Congressman Turner’s office did not respond Tuesday to a request for comment.
The 10th District is made up of Montgomery, Greene and Fayette counties. Discussion at Tuesday endorsement event glossed over the fellow Democrats in the race and focused on the goal of beating the incumbent.
Whaley thinks Gasper can be successful.
“She’s running a really aggressive race. She’s talking about issues that matter to folks. She is a different kind of candidate. Also we haven’t had a real competitive race because we have not had the kind of candidate of caliber that Theresa Gasper has been. Probably since Sharen Neuhardt, another woman, so I think that is going to make a big difference this year as well,” Whaley said. In Neuhardt’s 2012 race against Turner, Turner won 59.5 percent to 37.49 percent.
Still, Gasper said people in the district are telling her that they are ready for change.

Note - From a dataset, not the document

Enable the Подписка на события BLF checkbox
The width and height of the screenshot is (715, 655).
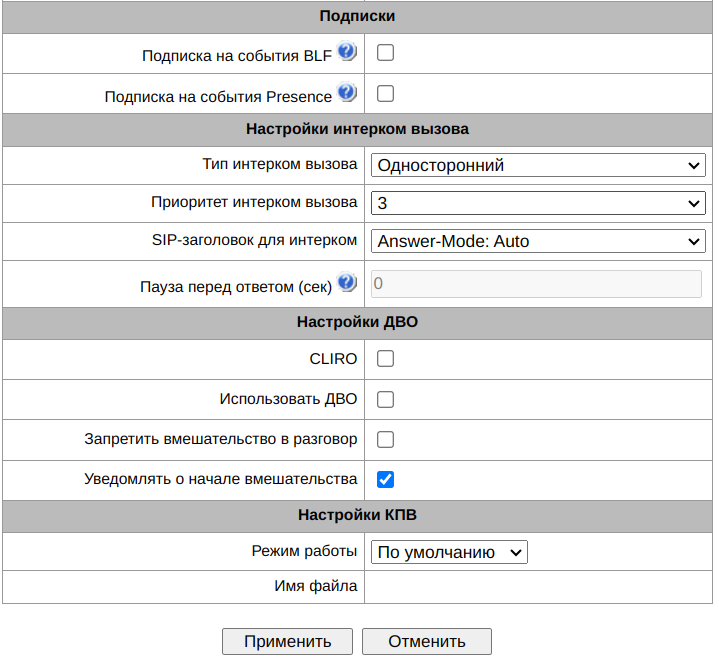click(385, 53)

“They feel ignored. They feel like if they are not part of Wright-Patterson Air Force Base or the military that they do not matter to this congressman. And Wright-Patt is obviously a huge economic driver in this community. But it cannot be either-or, it must be both-and. They need a thriving community around them to attract the talent they need,” Gasper said.
Gasper, Milisits and Klepinger will face off in the Democratic primary election May 8th.